Using their expertise in chemistry, theoretical physics and artificial intelligence, the team is now fine-tuning the recipe with the genuine belief that the seemingly impossible will one day be reality.
The potential solution involved using renewable electricity to split water (H2O) to produce energy-rich hydrogen (H2), which could then be stored and used in fuel cells. This is an especially interesting prospect in a situation where wind and solar energy sources produce electricity to split water, as this would allow us to store energy for use when those renewable sources are not available.
The problem is that water is very stable and requires a great deal of energy to break up; there is no point using much more energy than you get back from such an effort. A major hurdle to clear is this ‘overpotential’ associated with the production of oxygen, which is the bottleneck reaction in splitting water to produce H2.
Although elements such as Ruthenium or Iridium are effective at splitting water they are prohibitively expensive and scarce for global commercialisation. Other, cheaper options tend to suffer in terms of their efficiency and/or their robustness.
Two years ago, the team discovered that science had been underestimating the activity of some of the more reactive catalysts – addressing the issue of overpotential. Furthermore, in refining a theoretical model used to predict the efficiency of water splitting catalysts, they made it far easier to search for the optimal ‘green bullet’ catalyst.
The team’s searches, made using an automated combinatorial approach and advanced quantum chemical modelling, pinpointed nine abundant combinations of metals and ligands (which glue them together to generate the catalysts) as promising leads for investigation.
Three metals (chromium, manganese, iron) stand out for the team as being especially promising. Thousands of catalysts based around these key components can now be placed in a melting pot and assessed for their abilities as the hunt for the magic combination continues.

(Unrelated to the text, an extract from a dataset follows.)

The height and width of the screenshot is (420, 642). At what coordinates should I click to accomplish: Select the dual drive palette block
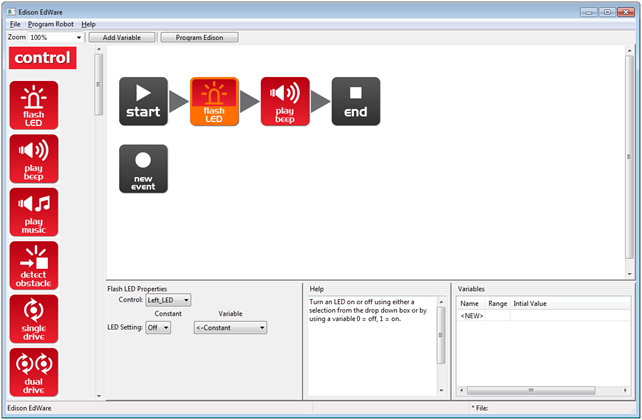(x=34, y=370)
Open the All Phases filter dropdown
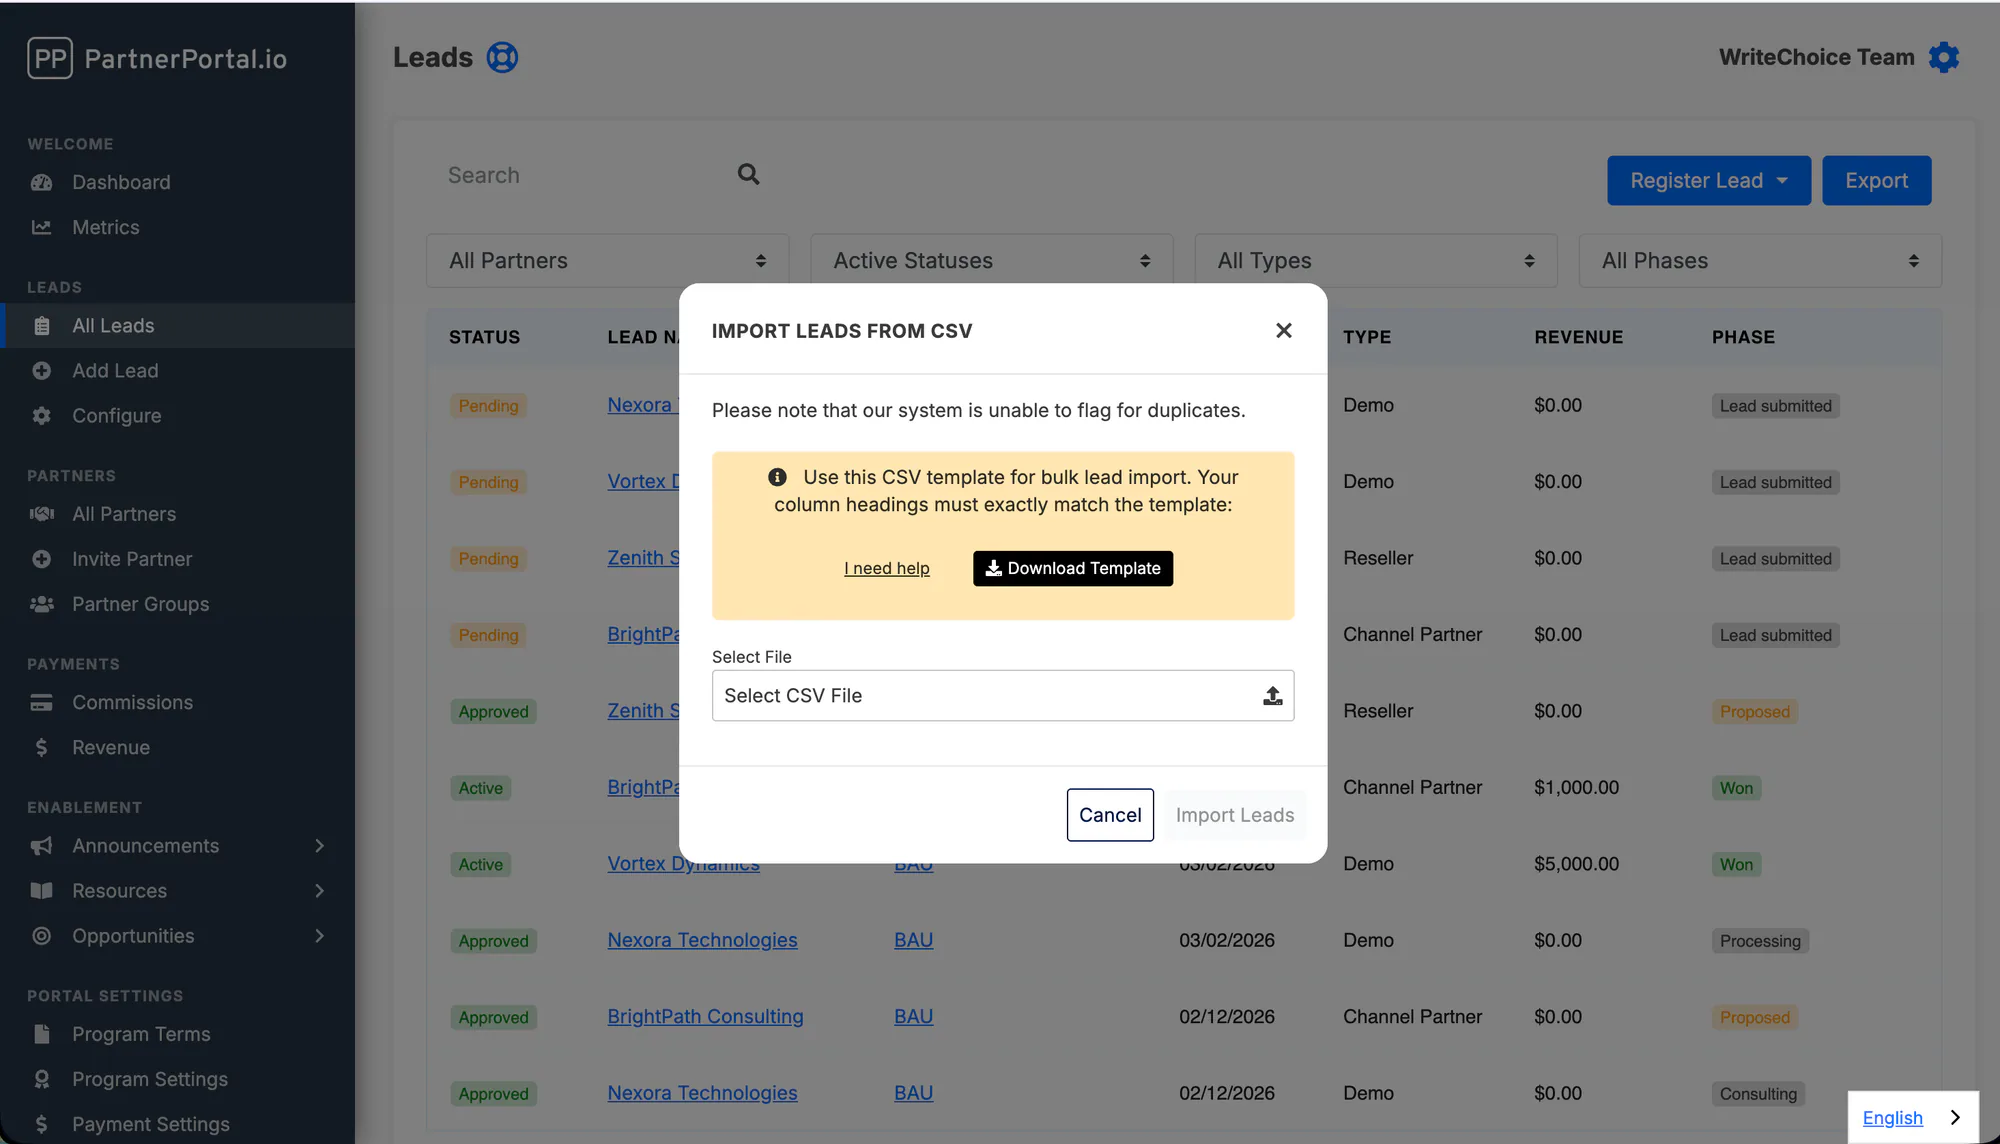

Max García-Melchor, Ussher assistant professor in Chemistry at Trinity, and senior author on the landmark research, said: “Two years ago, our work had made the hunt for the holy grail of catalysts seem a little more manageable. Now, we have taken another major leap forward by narrowing the search area significantly and speeding up the way we search.
“Until recently we were looking for a tiny needle in a huge haystack. After reducing the size of the haystack, we have now hoovered up plenty of the remaining hay. To put a sense of scale on this, two years ago we had screened 17 catalysts. Now we have screened 444 and believe it won’t be long before we have a database with 80,000 ‘screenable’ catalysts in it.
“It seems hopeful that science could provide the world with entirely renewable energy, and this latest work provides a theoretical basis to optimise sustainable ways to store this energy and goes beyond that by pinpointing specific metals that offer the greatest promise,” said Michael Craig, PhD candidate at Trinity. “A lot of research has focused on the effective yet prohibitively expensive metals as possible candidates, even though these are far too rare to do the heavy lifting required to store enough hydrogen for society. We are focused on finding a long-term, viable option. And we hope we will.”
The research has been supported by the Irish Research Council and the Irish Centre for High-End Computing (ICHEC).